Avaliação de Ameaça: A presença de humanos hostis ocupando uma nascente natural dentro da floresta levanta suspeitas e requer investigação posterior.
Ruínas Antigas
Ao contornar a muralha da vila de Nova Cresta, o destacamento encontrou uma clareira contendo ruínas de uma antiga construção.
A estrutura havia sido quase completamente consumida pelo tempo, restando apenas fundamentos de pedra espalhados e vestígios de uma antiga planta estrutural. A única estrutura encontrada ianda erguida foi um portal de entrada, sem qualquer porta ou mecanismo visível.
Apesar da investigação inicial, nenhum artefato ou passagem oculta foi encontrada.
Avaliação de Ameaça: Baixa prioridade, passível de serem apenas ruínas de uma época anterior. Investigação posterior sugerida, devido a possível existência de relíquias e artefatos históricos de importância.
Descoberta do Túmulo
No último dia da expedição, o grupo localizou a entrada do túmulo.
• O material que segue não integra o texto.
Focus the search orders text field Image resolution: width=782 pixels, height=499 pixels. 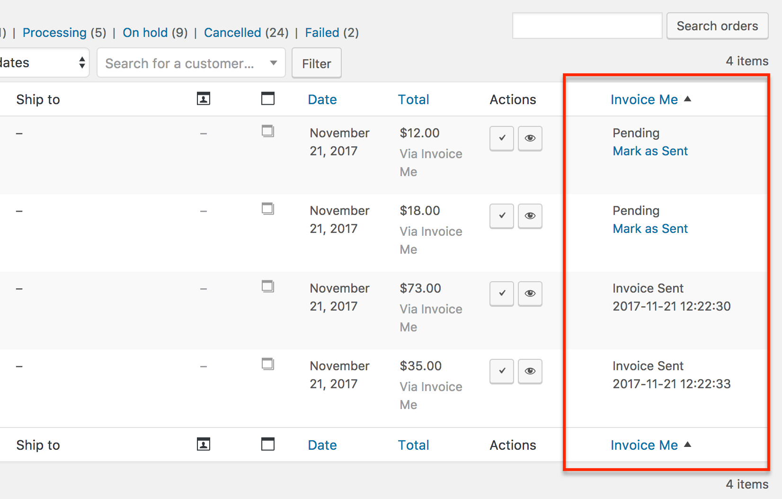point(587,26)
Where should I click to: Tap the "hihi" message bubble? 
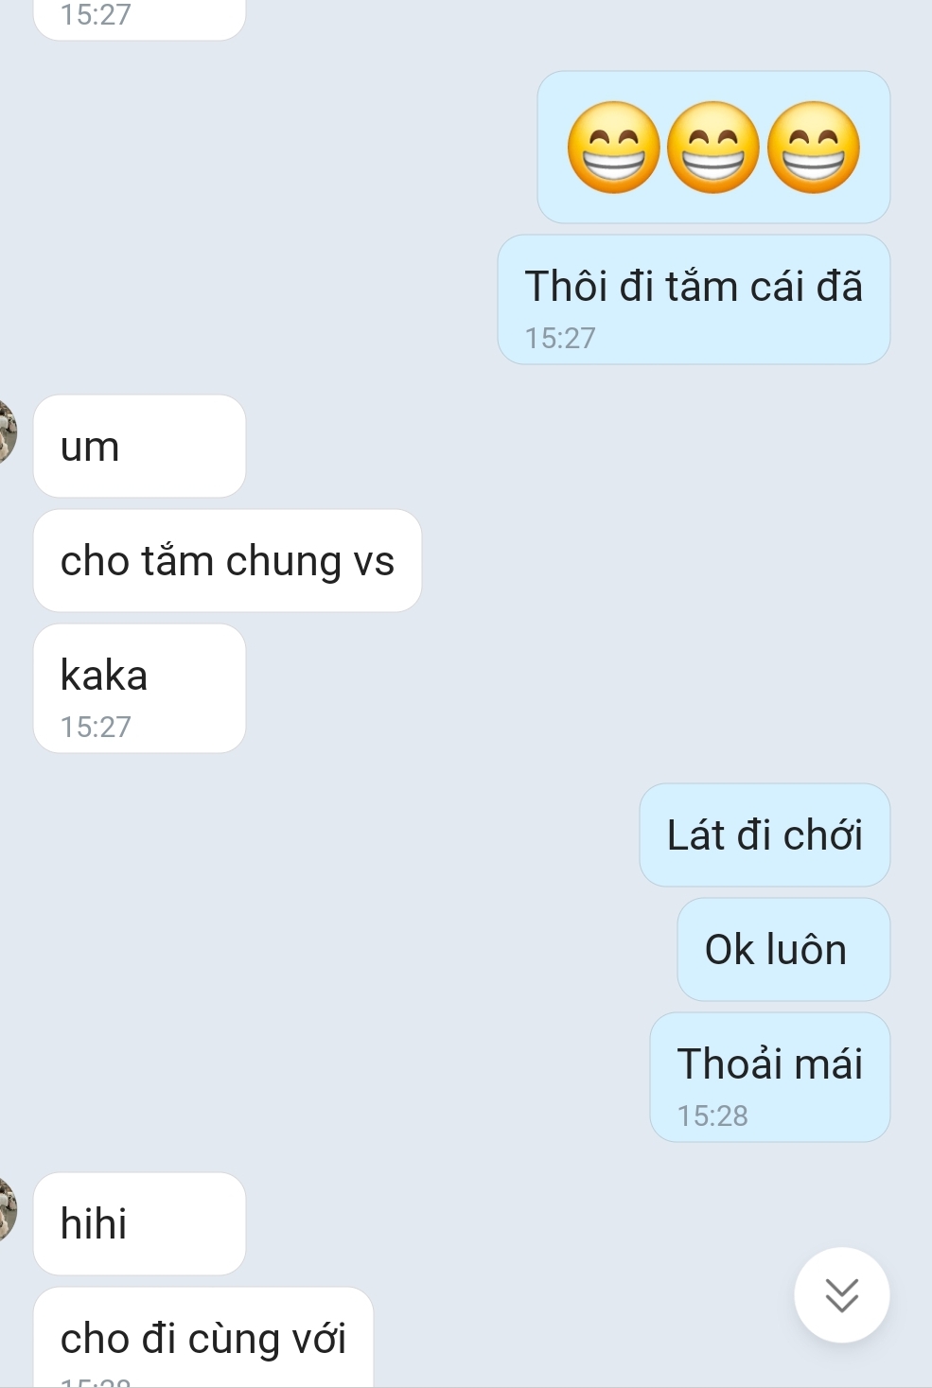click(139, 1223)
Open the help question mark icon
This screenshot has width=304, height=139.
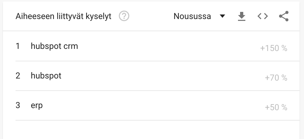point(124,16)
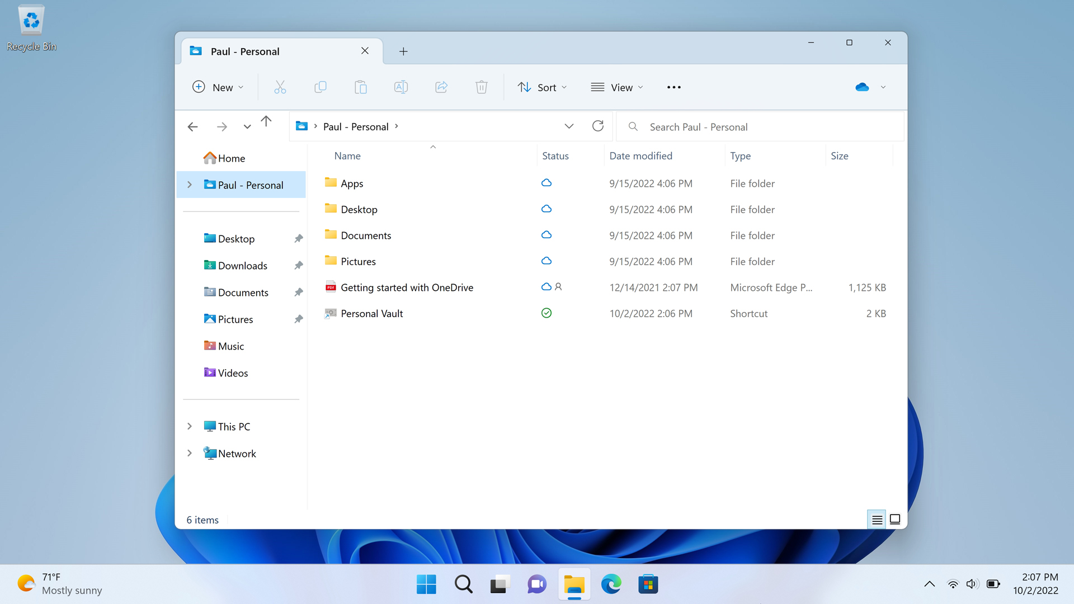Open address bar history dropdown chevron
1074x604 pixels.
pos(569,126)
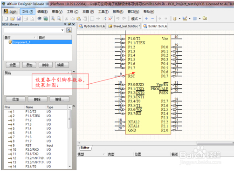Open the 文件 (F) menu
This screenshot has width=234, height=174.
[x=28, y=12]
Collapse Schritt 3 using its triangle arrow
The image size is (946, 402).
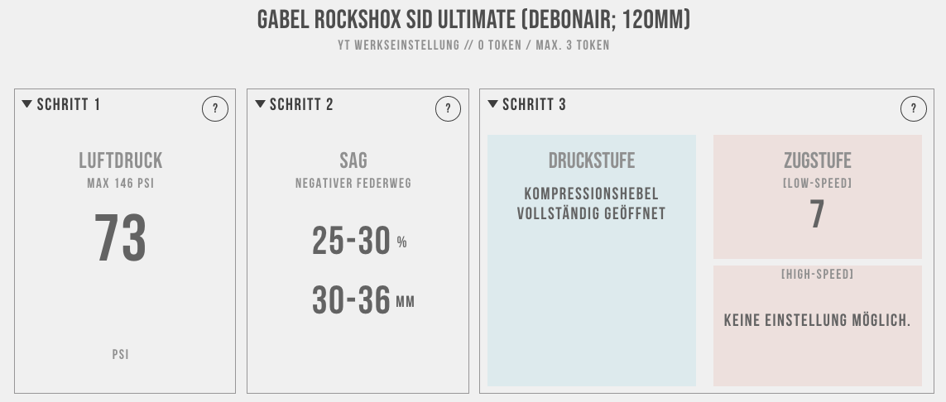click(x=492, y=103)
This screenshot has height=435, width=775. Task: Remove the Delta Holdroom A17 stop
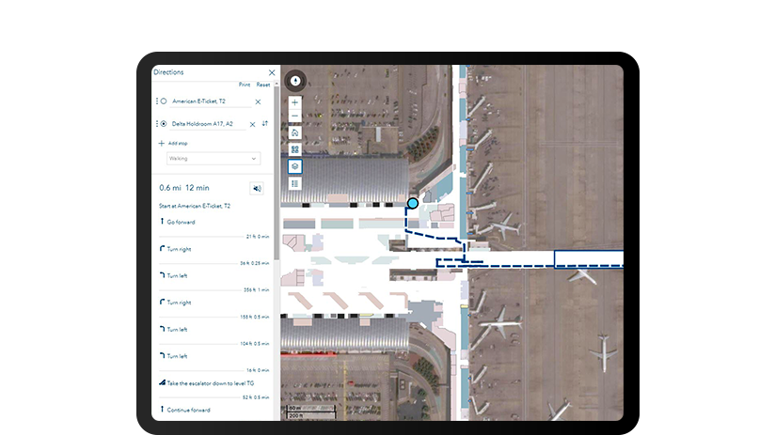252,124
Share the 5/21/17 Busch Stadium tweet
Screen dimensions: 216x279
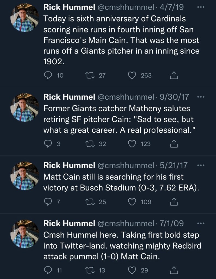(174, 202)
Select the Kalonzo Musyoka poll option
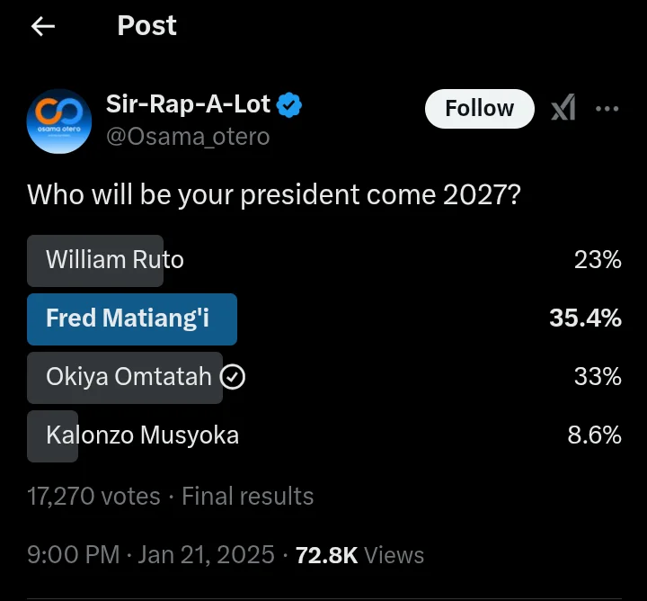The height and width of the screenshot is (601, 647). point(324,436)
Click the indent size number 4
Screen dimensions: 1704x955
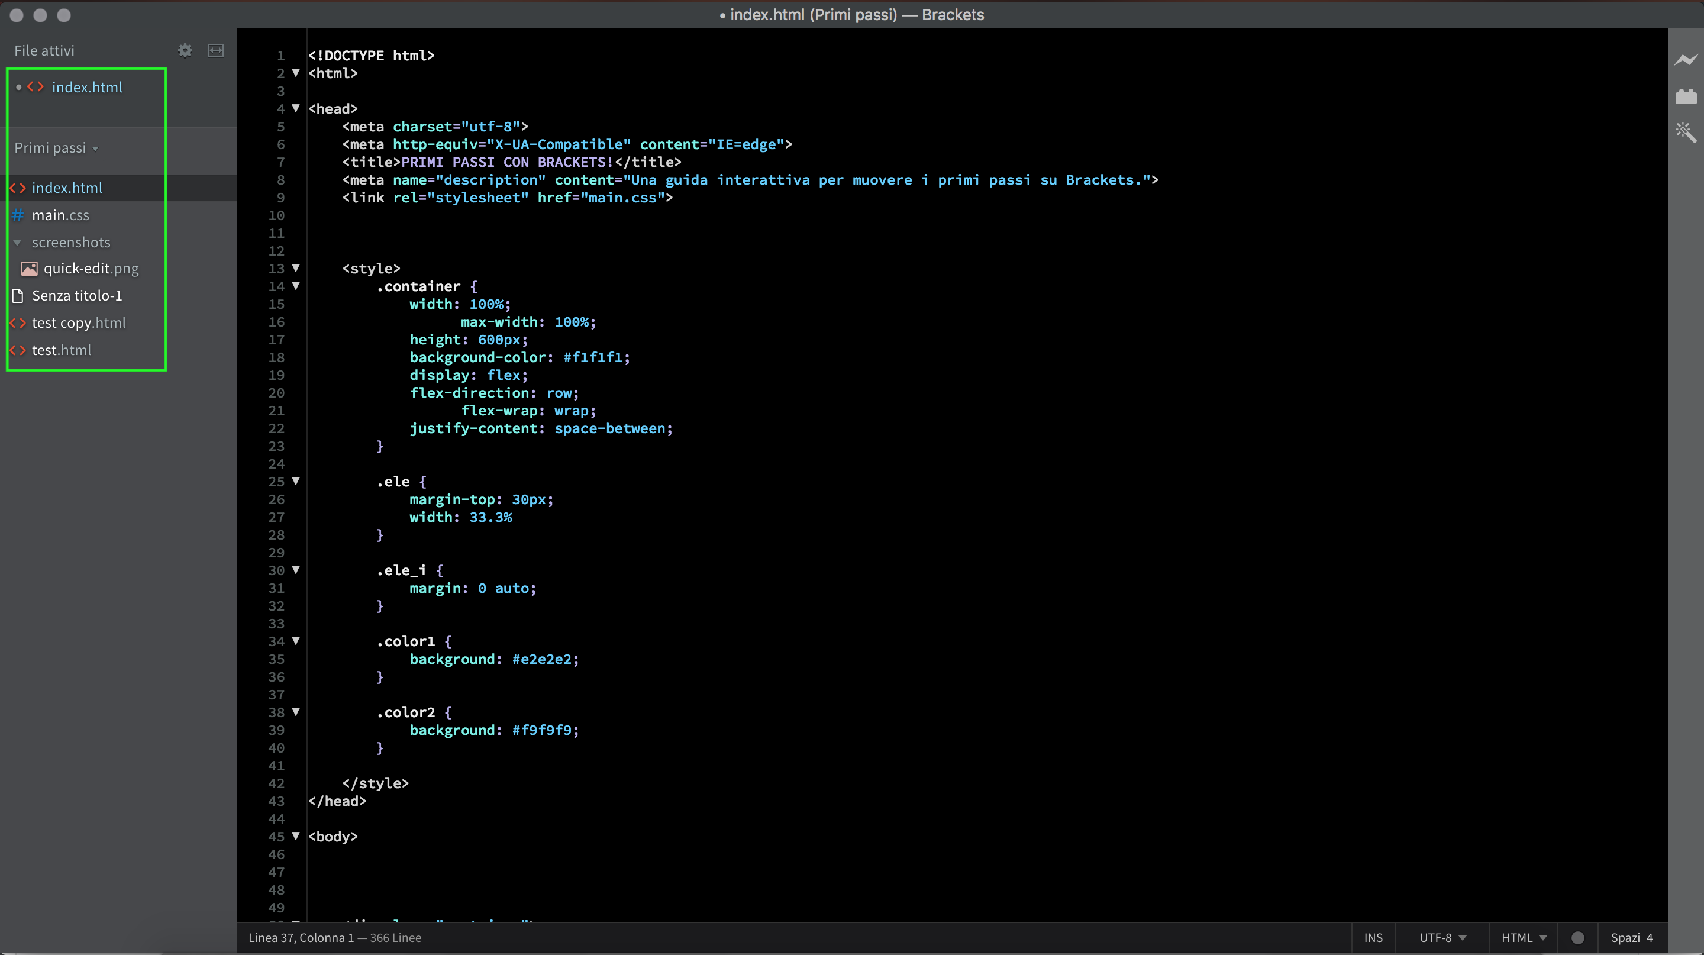[x=1649, y=938]
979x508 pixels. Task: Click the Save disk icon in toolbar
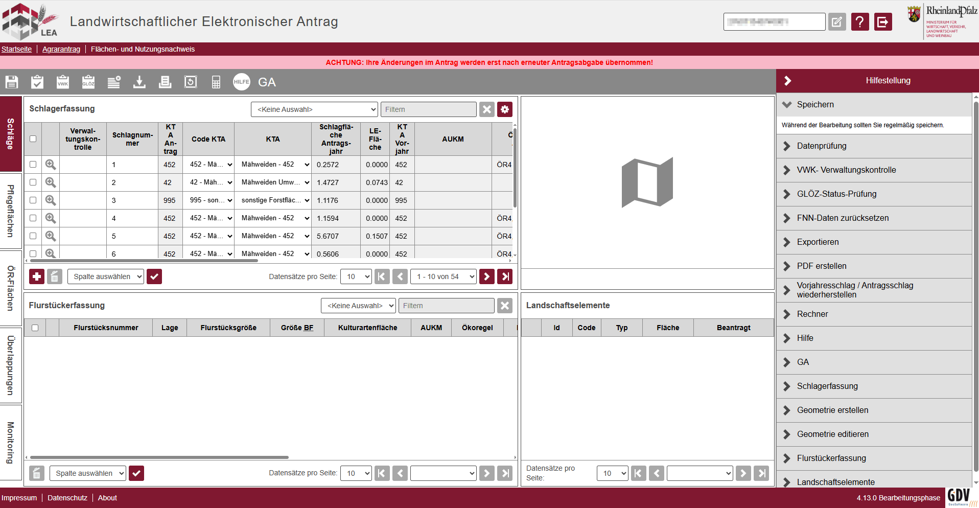coord(12,82)
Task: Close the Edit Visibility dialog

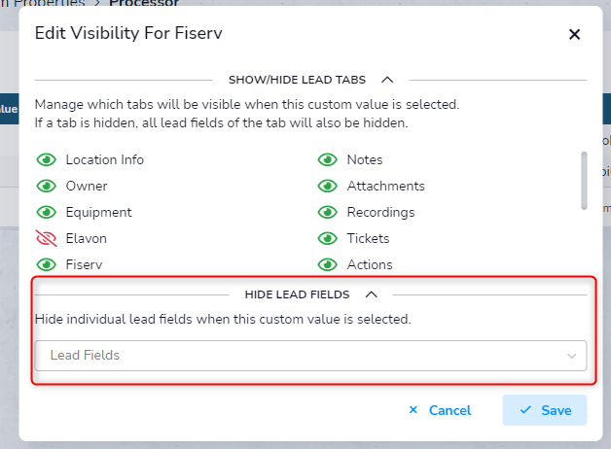Action: pos(574,34)
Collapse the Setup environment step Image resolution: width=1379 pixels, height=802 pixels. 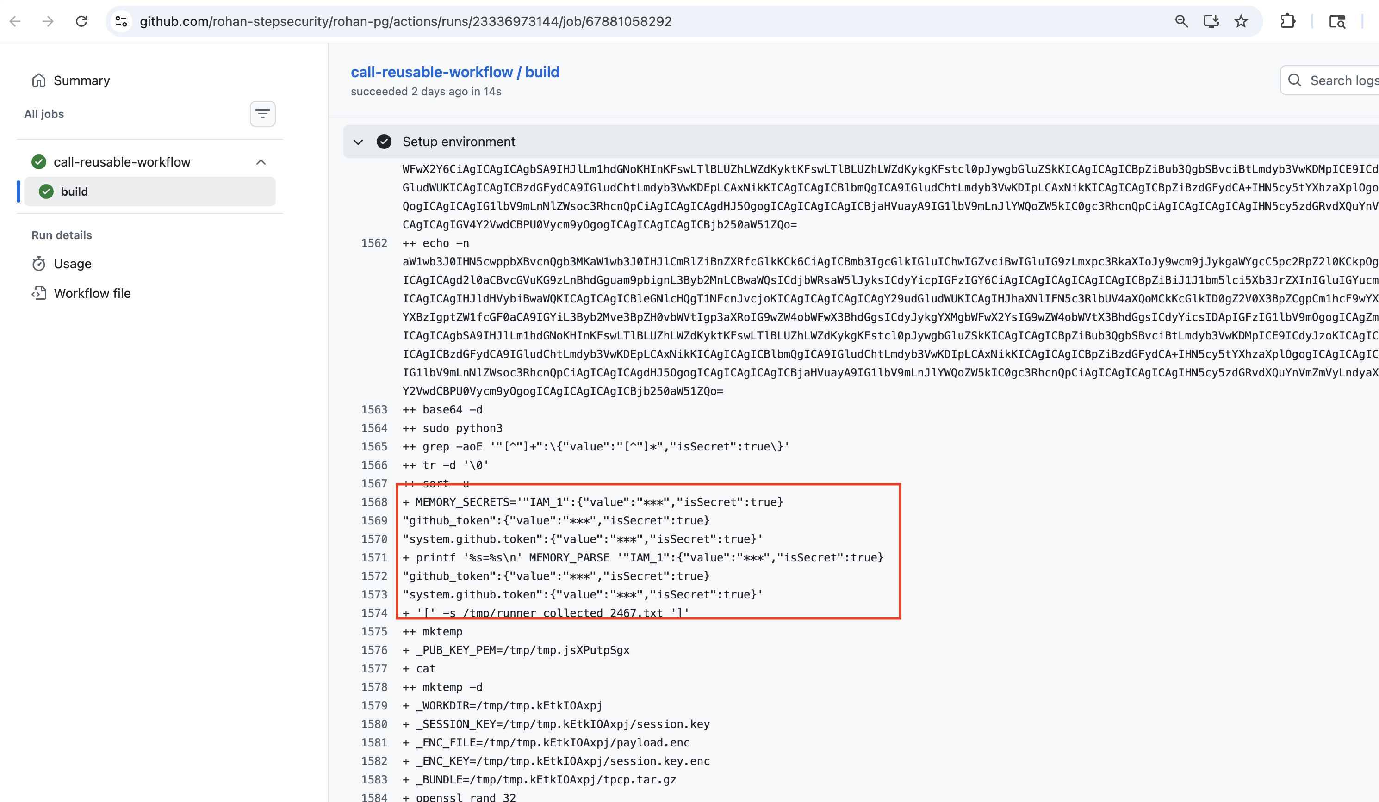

A tumba encontra-se escavada no interior de uma colina da floresta e protegida por grandes portas duplas de pedra.
Ao adentrar o local, os recrutas registraram duas observações importantes:
O interior da tumba é iluminado de forma antinatural por globos de luz azulada flutuantes, que circundam o teto da sala. A origem dessa iluminação é desconhecida e possivelmente perigosa.
Na primeira câmara encontra-se um grande mural entalhado em basalto, contendo símbolos e marcações que parecem indicar algum tipo de ordenação ou hierarquia.
A interpretação completa do mural requer análise por estudiosos.
Avaliação de Ameaça: Alta prioridade. A existência de magia caótica presente tão abertamente no túmulo indica uma existência de uma ameaça maior do que originalmente imaginávamos.
Avaliação Geral
A missão inicial foi bem-sucedida em seu objetivo de localização do túmulo.
Entretanto, a exploração foi apenas preliminar. A tumba apresenta claros indícios de atividade sobrenatural, além de possíveis mecanismos ou defesas ainda não ativadas.
Adicionalmente, a expedição revelou diversas informações relevantes sobre a região:
- Atividade da tribo kobold Garra Sombria
- Presença de aranhas gigantes
- Movimento de destacamento orc
- Ocupação armada de uma nascente na floresta
- Estruturas antigas possivelmente anteriores à ocupação atual
Conclusão
O destacamento retornou ao Forte sem baixas, apesar dos riscos enfrentados durante a jornada.
A tumba do Corsário Negro permanece intocada em sua maior parte e exige uma expedição subsequente com preparação adequada para exploração profunda e eventual purificação.
Que a luz de Arathar ilumine os caminhos daqueles que novamente descerem às sombras.